Under the agreement, a geologic hazard abatement district will be formed, and eight deteriorated groins will be replaced by three new concrete barriers at an estimated cost of $1.7 million.

Ticor will put up $850,000 and the homeowners’ insurance companies will pitch in $400,000. The money will be placed in escrow and the homeowners will be assessed the remaining $450,000.

That assessment would be about $20,000 per homeowner, but those who agree to the settlement would have $15,000 of their assessment paid from the escrow account. Those who don’t sign the agreement would have to pay the entire assessment bill by themselves.

Advertisement

The settlement also calls for all the property owners to pay for maintenance of the barriers. The geologic hazard abatement district would determine the cost to each homeowner.

Attorneys for several of the homeowners oppose the agreement because no engineering study has determined whether three groins will be enough to protect the beach or whether the barriers could be built for $1.7 million. That figure is based solely on an oral estimate given by an engineer to Craig Dummit, the attorney for a majority of the homeowners along Las Tunas Beach.

But Dummit said the settlement will be terminated if the work can’t be done for $1.7 million or less.

“It’s the best agreement that the homeowners could get when you consider the alternatives,” said Dummit, who represents 62 Las Tunas property owners. “Someday the homeowners would have had to assume liability for the groins no matter who built them. In any group this size you might anticipate that some people wouldn’t be happy with it. But we believe that it’s fair.”

Homeowners will have 45 days to sign the agreement after the final settlement conference Feb. 23. Those who sign will waive their right to sue Ticor. Several homeowners opposed to the agreement have lawsuits pending against the insurance giant.
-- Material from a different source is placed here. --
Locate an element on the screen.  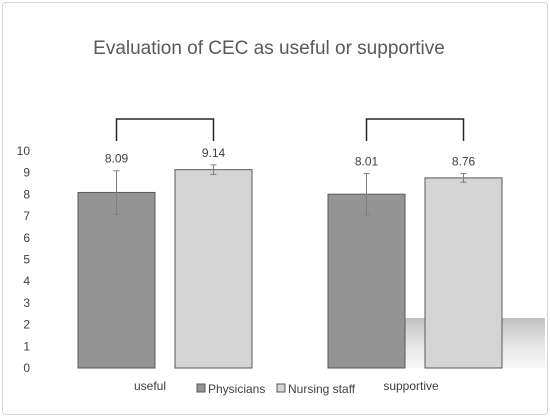
bar-useful-physicians is located at coordinates (116, 280).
“Ticor, in effect, is requiring that claims against them be waived, yet they are fundamentally responsible for the whole thing,” said attorney Richard Stone, who is representing homeowner Fay Singer in a $1-million suit against the insurance firm. “This agreement is astonishing.”

Advertisement

The groins, ranging from 80 to 455 feet long, were erected in 1929. Five of them are located at Las Tunas State Beach, which is little more than a dirt parking lot fronting the Pacific Ocean. Under the agreement, the state will assume liability for those groins, while homeowners will be liable for the replacement and maintenance of the other three. The state will not be required to pay any money under the agreement.

Several homeowners are upset over the agreement because they believe that they could be forced to pay thousands of dollars in future assessments to maintain the groins. In addition, they’re angry because they were not responsible for installing the barriers and say the state failed to maintain them.
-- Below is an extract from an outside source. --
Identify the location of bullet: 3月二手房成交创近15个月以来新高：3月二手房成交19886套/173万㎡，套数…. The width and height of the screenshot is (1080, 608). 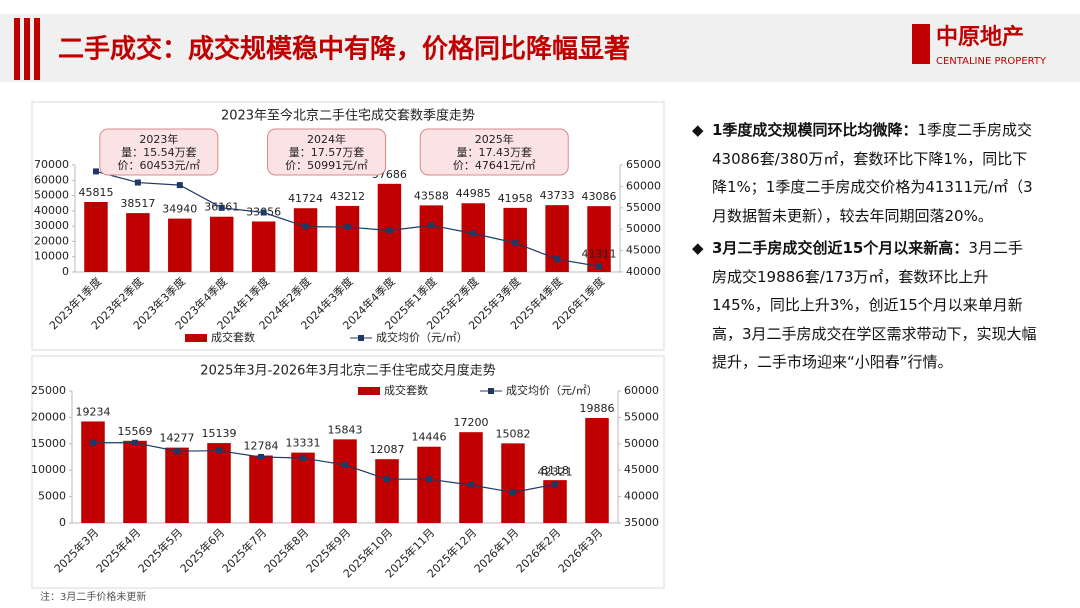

“The whole settlement has been tainted by the lack of any evidence that the (new) groins will even work,” said attorney Jeanne Flaherty, who represents Roy and Paula Harrows. In a letter to her clients, Flaherty called the proposed settlement “one of the most outrageous proposals I have ever reviewed.”

“Ticor and the insurance companies are getting out of the deal for less than one of those (homeowners’) pieces of property are worth,” she said. “The settlement is ambiguous and not founded on solid facts.”

If a significant number of homeowners decide not to sign the agreement, Ticor and the other insurance companies can cancel it. Also, the settlement will be negated if the assessment district is unable to find an insurance carrier at a “reasonable” cost.

There have been two lawsuits involving joggers during the past 10 years. In each incident, the runners claimed that they impaled a foot on a hidden spike. Each reached an out-of-court settlement for about $30,000.

Advertisement

Some of the property owners opposed to the agreement feel they’re being forced to comply because a majority of the homeowners have agreed to the settlement. To them, the issue boils down majority rule versus individual choice.

“I appreciate the fact that democratic government is based upon majority rule, but this agreement even rules out the possibility of expressing a minority dissenting opinion,” Singer said.